A sensitivity of 42.7% was demonstrated in the detection of acid- fast bacilli in urine. Computed tomography hold an important place in renal tuberculosis exploration as it allows to search for parenchymal cavities, mass and scarring [5]. Our patient did not present abnormalities at renal ultrasound imaging; however, abdominal computed tomography highlighted the presence of nodules at the kidneys confirming the importance of this imaging technique. Koch bacilli search in urine was negative. Tuberculin skin test can behelpful in case of clinical suspicion; however in immunocompromised patients such as those with SLE, it has a low sensitivity and specificity. Thus, using interferon-gamma release assay is usually recommended in those conditions [4]. Screening for latent tuberculosis is highly important in patients presenting chronic auto-immune or inflammatory diseases. If patient condition requires corticosteroid or immunosuppressive therapy, prophylactic anti-tuberculosis treatment may be initiated in case of latent tuberculosis suspicion.

Our patient also presented an excavated nodule of the lung on chest computed tomography which is probably related to tuberculosis infection.
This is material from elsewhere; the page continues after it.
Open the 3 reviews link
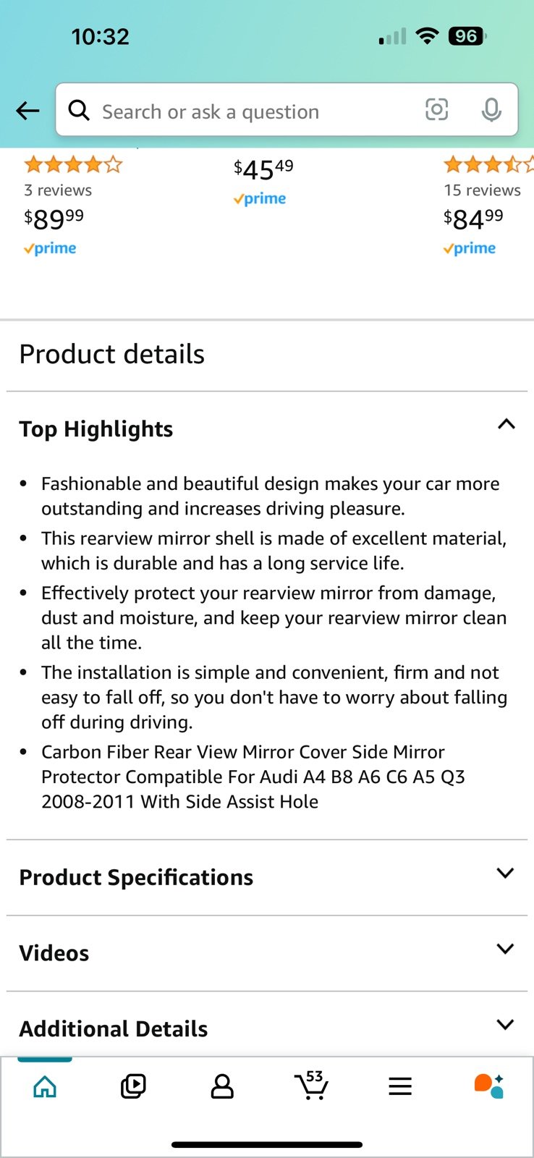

Pulmonary tuberculosis in patients with SLE tends to have higher incidence of miliary disease due to delay in diagnosis and non-specific clinical symptoms that mimic lupus [5].
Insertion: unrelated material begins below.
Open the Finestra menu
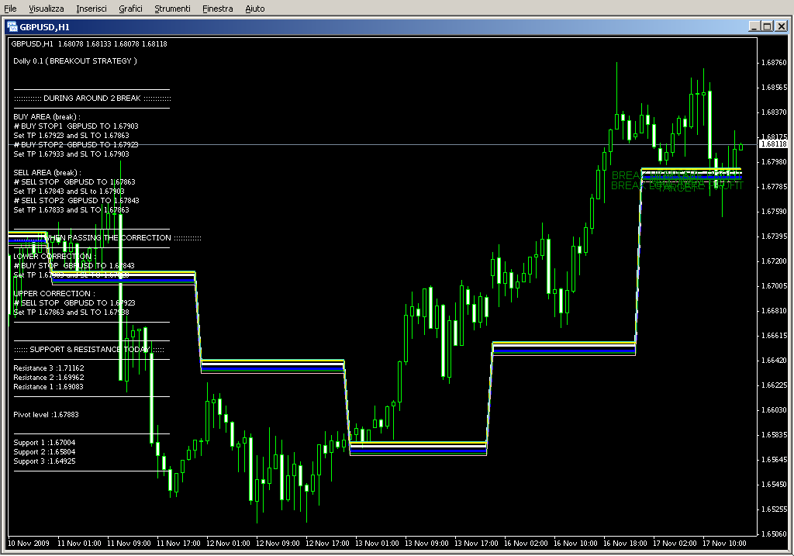The image size is (794, 556). point(217,9)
Treatment is a delicate issue in patient presenting tuberculosis associated with SLE. Clearly anti-tuberculosis therapy is a must. However some authors recommend association with corticosteroid as to avoid SLE flare which can be as life- threatening as tuberculosis [4]. Our patient did not receive corticosteroid therapy as he did not exhibit signs of SLE flare and clinical course was favorable on tuberculosis treatment.

Conclusion

Tuberculosis and systemic lupus erythematosus clinical manifestations usually overlap making the diagnosis difficult. Such was the case in our patient as SLE renal flair was initially suspected. Extra pulmonary tuberculosis is becoming more frequent in immunocompromised patients. As patients present signs of systemic lupus flare, searching for a concomitant infection is mandatory especially tuberculosis as SLE treatment may lead to serious complications in such patients.